1.  Suppose you want to take the product of STUDENT with STUDENT, in order to find all pairs of students. 
a)  One way is to create a single table plan on STUDENT, and use it twice in the product.  Explain why this will produce incorrect (and strange) behavior when the scan is executed.
 
The problem is that the variables s1 and s2 in the product scan refer to the same object.  So a call to s1.next will also reposition s2, and vice versa.  Thus the code will only consider a record paired with itself.
 
b)  A better way is to create two different table plans on STUDENT, and create a product plan on them.  This returns all combinations of STUDENT records, but has a problem.  What is it?
 
The problem is that the variables s1 and s2 in the product scan have the same fields.  Thus the product scan will never be able to access the field values of the second scan.  That is, a call to getInt or getString will always return the values from the first scan.
 


2.  Consider the following relational algebra query:
 
T1 = select(DEPT, DName='math')
T2 = select(STUDENT, GradYear=2008)
product(T1, T2)
 
a)  Calculate the number of disk accesses required to execute the operation.
   
Table T1 requires a single scan through the DEPT table, and will return a single record.
 
     B(T1) = 2     R(T1) = 1
 
Table T2 requires a single scan through the STUDENT table, and will return 1/50th of the records:
 
     B(T2) = 4,500 R(T2) = 900
 
The product of T1 and T2 is calculated as follows:
 
     B(T1xT2) = B(T1) + R(T1)*B(T2) = 4,502
     R(T1xT2) = R(T1)*R(T2) = 900
 
b)  Calculate the number of disk accesses required to execute the operation if the arguments to product are exchanged.
 
     B(T2xT1) = B(T2) + R(T2)*B(T1) = 6,300



3.  The parser method create does not correspond to the SQL grammar of Figure 18-4.
a)  Explain why the grammar rule for <Create> is too ambiguous to be used for recursive-descent parsing.
 
Because all three options expect their first token to be a “create” token.  Thus there is no way to know which option to take.
 
b)  Revise the grammar so that it corresponds to how the create method actually works. 
 
We need to factor the “create” token into the rule for <Create>:
 
<Create> := CREATE <CreateTable> | <CreateView> | <CreateIndex>
<CreateTable> := TABLE IdTok ( <FieldDefs> )
<CreateView>  := VIEW IdTok AS <Query>
<CreateIndex> := INDEX IdTok ON IdTok ( <Field> )
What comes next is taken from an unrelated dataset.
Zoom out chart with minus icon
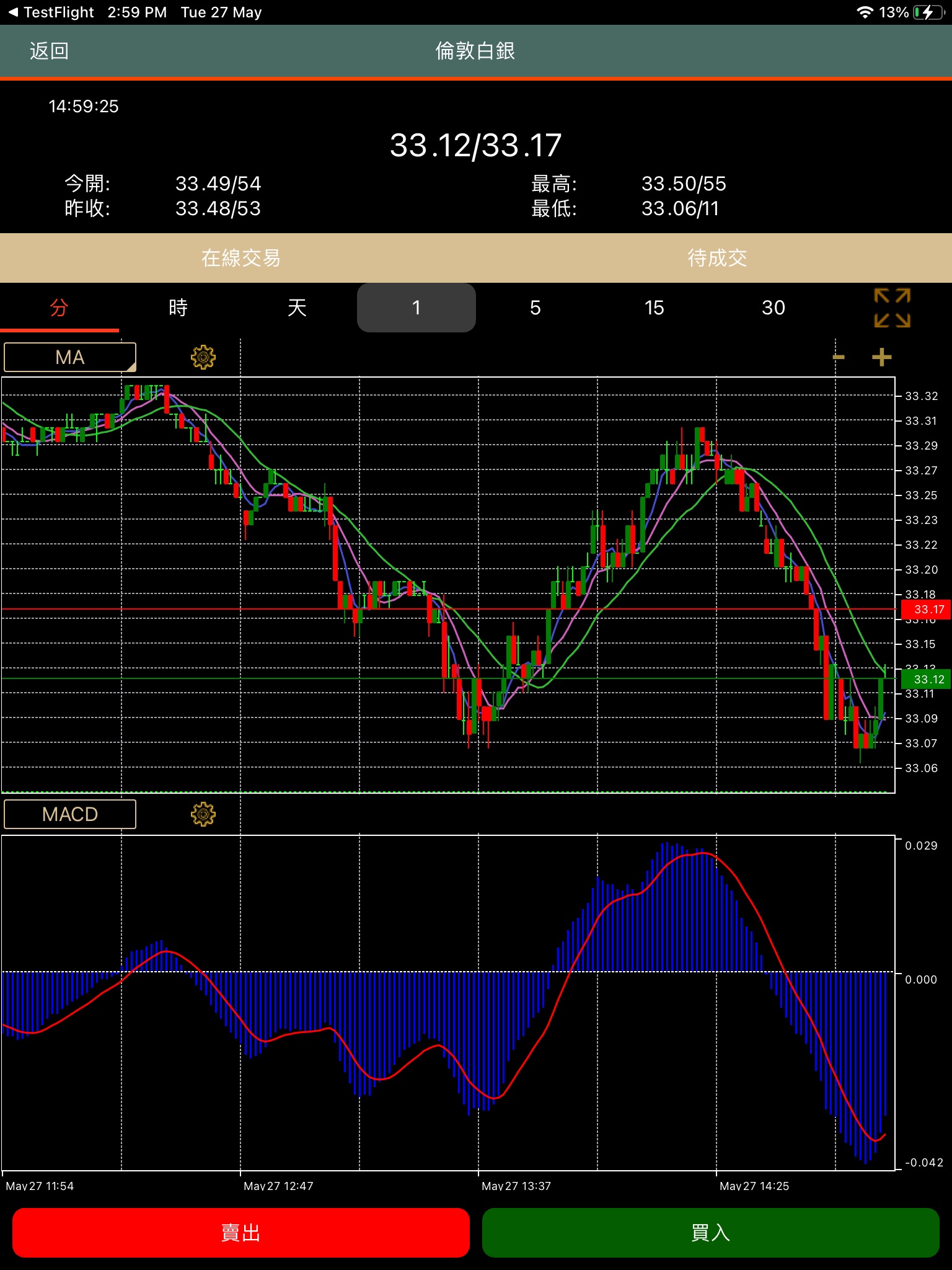952x1270 pixels. [839, 357]
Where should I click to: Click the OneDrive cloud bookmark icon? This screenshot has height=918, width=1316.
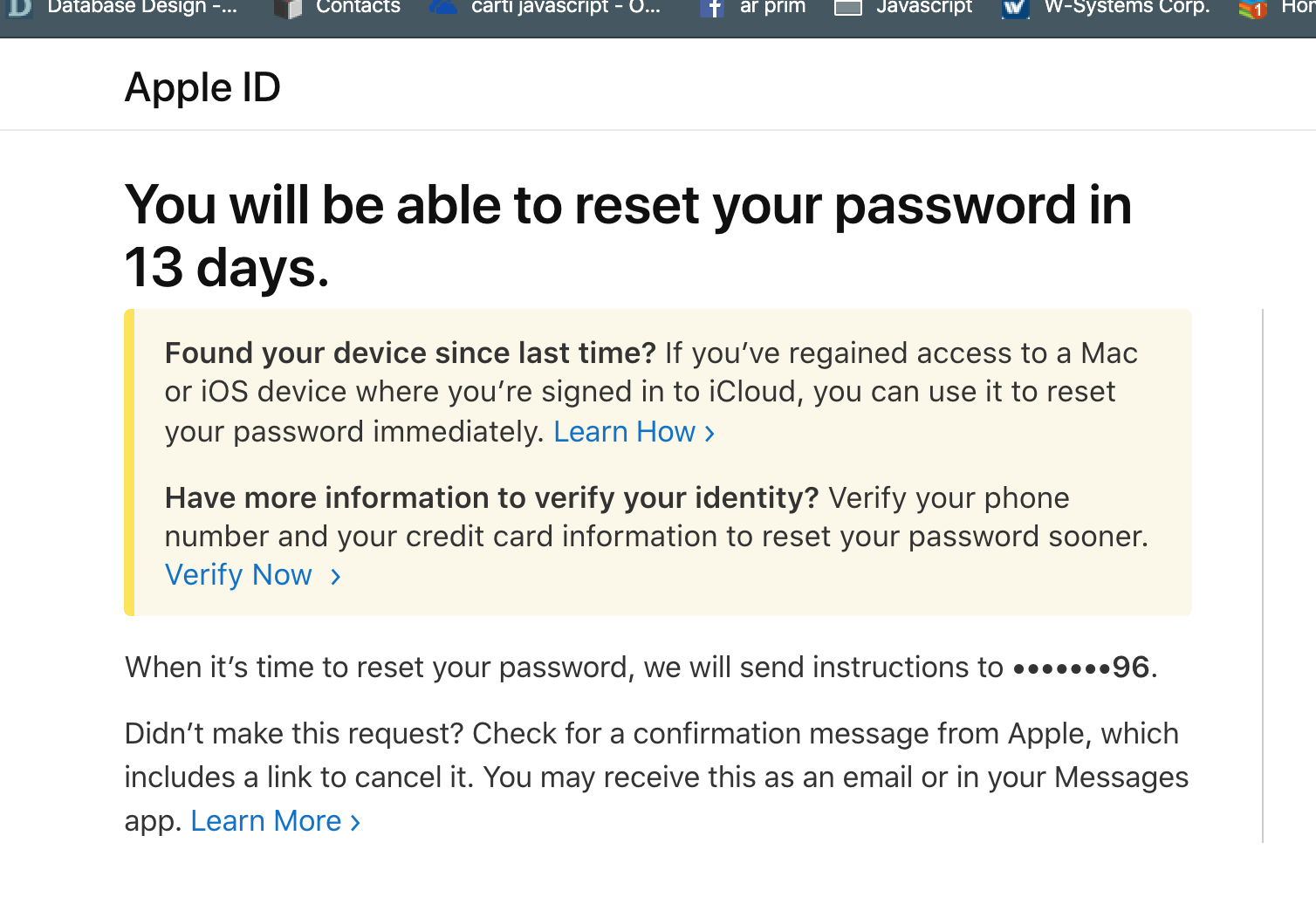[443, 8]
4a.  We need to modify the rule for <SelectList>, and add another one (for <SelectField>):
 
<SelectList> := <SelectField> [ , <SelectList> ]
<SelectField> := <Field> [ AS <Field> ]



4b.  The method for SelectList needs to return both the old and new field names.  To do so, I created the new class SelectData.  I then changed the methods query and selectList in the class Parser, and added the method selectField.  Here is the code for those methods.
I also had to modify the class Lexer to include the keyword "as".



4c.  The revision to BasicQueryPlanner is straightforward.  The planner grabs the collection of SelectField objects from the parser.  It creates the project scan by adding the old field names to a collection of projected fields.  It then creates the necessary rename scans for each SelectField object that has a non-null new field value.